Copy out the full listing below, replacing "Luton Town's" with "Arsenal's" and leaving every other character unchanged.

══ Data entries

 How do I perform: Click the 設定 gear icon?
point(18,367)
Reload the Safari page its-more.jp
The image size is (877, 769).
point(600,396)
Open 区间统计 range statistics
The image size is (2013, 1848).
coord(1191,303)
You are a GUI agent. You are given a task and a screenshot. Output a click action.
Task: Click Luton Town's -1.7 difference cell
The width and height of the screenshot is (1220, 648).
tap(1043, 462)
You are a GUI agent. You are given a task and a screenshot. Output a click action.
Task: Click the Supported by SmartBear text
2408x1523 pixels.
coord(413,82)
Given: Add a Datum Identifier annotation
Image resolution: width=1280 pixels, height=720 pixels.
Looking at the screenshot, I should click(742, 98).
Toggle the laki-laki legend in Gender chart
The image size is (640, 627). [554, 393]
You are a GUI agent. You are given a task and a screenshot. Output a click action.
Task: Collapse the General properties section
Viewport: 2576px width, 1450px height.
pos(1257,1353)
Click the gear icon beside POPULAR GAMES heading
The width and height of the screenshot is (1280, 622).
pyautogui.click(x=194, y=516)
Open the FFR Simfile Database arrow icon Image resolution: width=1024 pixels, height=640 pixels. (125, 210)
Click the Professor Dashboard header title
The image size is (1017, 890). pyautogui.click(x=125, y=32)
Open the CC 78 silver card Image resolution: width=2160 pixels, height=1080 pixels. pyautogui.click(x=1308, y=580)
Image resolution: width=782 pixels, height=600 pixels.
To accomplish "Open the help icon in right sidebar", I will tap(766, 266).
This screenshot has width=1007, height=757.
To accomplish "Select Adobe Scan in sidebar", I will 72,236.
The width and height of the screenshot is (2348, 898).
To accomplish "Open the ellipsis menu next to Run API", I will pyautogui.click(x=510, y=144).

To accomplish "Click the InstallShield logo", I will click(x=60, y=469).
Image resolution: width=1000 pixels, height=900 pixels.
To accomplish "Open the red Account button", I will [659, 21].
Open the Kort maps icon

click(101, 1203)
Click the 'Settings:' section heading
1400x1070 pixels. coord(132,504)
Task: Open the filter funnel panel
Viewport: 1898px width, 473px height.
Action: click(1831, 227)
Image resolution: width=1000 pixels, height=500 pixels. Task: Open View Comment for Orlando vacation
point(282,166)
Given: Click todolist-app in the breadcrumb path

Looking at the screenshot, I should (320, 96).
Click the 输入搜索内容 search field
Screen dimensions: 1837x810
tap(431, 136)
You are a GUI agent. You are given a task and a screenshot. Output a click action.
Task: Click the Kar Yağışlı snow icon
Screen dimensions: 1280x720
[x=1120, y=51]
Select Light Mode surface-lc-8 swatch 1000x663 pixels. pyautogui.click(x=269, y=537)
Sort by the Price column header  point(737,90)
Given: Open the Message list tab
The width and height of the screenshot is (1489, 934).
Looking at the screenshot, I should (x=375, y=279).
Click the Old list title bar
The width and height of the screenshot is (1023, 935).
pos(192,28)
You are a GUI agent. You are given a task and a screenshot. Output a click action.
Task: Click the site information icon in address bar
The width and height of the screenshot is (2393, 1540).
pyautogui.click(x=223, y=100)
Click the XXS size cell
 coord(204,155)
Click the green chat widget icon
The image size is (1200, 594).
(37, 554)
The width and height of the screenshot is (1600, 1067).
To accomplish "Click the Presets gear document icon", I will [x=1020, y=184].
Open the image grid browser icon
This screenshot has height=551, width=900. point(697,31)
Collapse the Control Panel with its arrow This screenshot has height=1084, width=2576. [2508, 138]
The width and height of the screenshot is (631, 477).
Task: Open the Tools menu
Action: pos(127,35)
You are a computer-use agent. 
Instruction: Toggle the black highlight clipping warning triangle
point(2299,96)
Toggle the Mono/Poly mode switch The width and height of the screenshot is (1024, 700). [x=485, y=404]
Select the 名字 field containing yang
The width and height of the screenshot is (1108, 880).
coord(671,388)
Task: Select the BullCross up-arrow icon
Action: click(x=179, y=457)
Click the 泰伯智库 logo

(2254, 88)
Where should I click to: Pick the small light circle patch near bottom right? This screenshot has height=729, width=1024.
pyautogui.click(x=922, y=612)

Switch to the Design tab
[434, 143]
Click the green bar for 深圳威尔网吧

════

(Exercise response):
 How do I perform: Click the 設定 gear icon?
point(18,367)
Reload the Safari page its-more.jp
The image size is (877, 769).
point(600,396)
Open 区间统计 range statistics
The image size is (2013, 1848).
coord(1191,303)
You are a GUI agent. You are given a task and a screenshot. Output a click action.
Task: Click Arsenal's -1.7 difference cell
The width and height of the screenshot is (1220, 648).
tap(1043, 462)
You are a GUI agent. You are given a task and a screenshot. Output a click action.
Task: Click the Supported by SmartBear text
2408x1523 pixels.
coord(413,82)
Given: Add a Datum Identifier annotation
Image resolution: width=1280 pixels, height=720 pixels.
Looking at the screenshot, I should click(742, 98).
Toggle the laki-laki legend in Gender chart
The image size is (640, 627). [554, 393]
You are a GUI agent. You are given a task and a screenshot. Output a click action.
Task: Collapse the General properties section
Viewport: 2576px width, 1450px height.
pos(1257,1353)
Click the gear icon beside POPULAR GAMES heading
The width and height of the screenshot is (1280, 622).
pyautogui.click(x=194, y=516)
Open the FFR Simfile Database arrow icon Image resolution: width=1024 pixels, height=640 pixels. (125, 210)
Click the Professor Dashboard header title
The image size is (1017, 890). pyautogui.click(x=125, y=32)
Open the CC 78 silver card Image resolution: width=2160 pixels, height=1080 pixels. pyautogui.click(x=1308, y=580)
Image resolution: width=782 pixels, height=600 pixels.
To accomplish "Open the help icon in right sidebar", I will tap(766, 266).
This screenshot has width=1007, height=757.
To accomplish "Select Adobe Scan in sidebar", I will 72,236.
The width and height of the screenshot is (2348, 898).
To accomplish "Open the ellipsis menu next to Run API", I will pyautogui.click(x=510, y=144).

To accomplish "Click the InstallShield logo", I will click(x=60, y=469).
Image resolution: width=1000 pixels, height=900 pixels.
To accomplish "Open the red Account button", I will [659, 21].
Open the Kort maps icon

click(101, 1203)
Click the 'Settings:' section heading
1400x1070 pixels. coord(132,504)
Task: Open the filter funnel panel
Viewport: 1898px width, 473px height.
Action: click(1831, 227)
Image resolution: width=1000 pixels, height=500 pixels. Task: Open View Comment for Orlando vacation
point(282,166)
Given: Click todolist-app in the breadcrumb path

Looking at the screenshot, I should (320, 96).
Click the 输入搜索内容 search field
Screen dimensions: 1837x810
tap(431, 136)
You are a GUI agent. You are given a task and a screenshot. Output a click action.
Task: Click the Kar Yağışlı snow icon
Screen dimensions: 1280x720
[x=1120, y=51]
Select Light Mode surface-lc-8 swatch 1000x663 pixels. pyautogui.click(x=269, y=537)
Sort by the Price column header  point(737,90)
Given: Open the Message list tab
The width and height of the screenshot is (1489, 934).
Looking at the screenshot, I should (x=375, y=279).
Click the Old list title bar
The width and height of the screenshot is (1023, 935).
pos(192,28)
You are a GUI agent. You are given a task and a screenshot. Output a click action.
Task: Click the site information icon in address bar
The width and height of the screenshot is (2393, 1540).
pyautogui.click(x=223, y=100)
Click the XXS size cell
 coord(204,155)
Click the green chat widget icon
The image size is (1200, 594).
(37, 554)
The width and height of the screenshot is (1600, 1067).
To accomplish "Click the Presets gear document icon", I will [x=1020, y=184].
Open the image grid browser icon
This screenshot has height=551, width=900. point(697,31)
Collapse the Control Panel with its arrow This screenshot has height=1084, width=2576. [2508, 138]
The width and height of the screenshot is (631, 477).
Task: Open the Tools menu
Action: pos(127,35)
You are a computer-use agent. 
Instruction: Toggle the black highlight clipping warning triangle
point(2299,96)
Toggle the Mono/Poly mode switch The width and height of the screenshot is (1024, 700). [x=485, y=404]
Select the 名字 field containing yang
The width and height of the screenshot is (1108, 880).
coord(671,388)
Task: Select the BullCross up-arrow icon
Action: click(x=179, y=457)
Click the 泰伯智库 logo

(2254, 88)
Where should I click to: Pick the small light circle patch near bottom right? This screenshot has height=729, width=1024.
pyautogui.click(x=922, y=612)

Switch to the Design tab
[434, 143]
Click the green bar for 深圳威尔网吧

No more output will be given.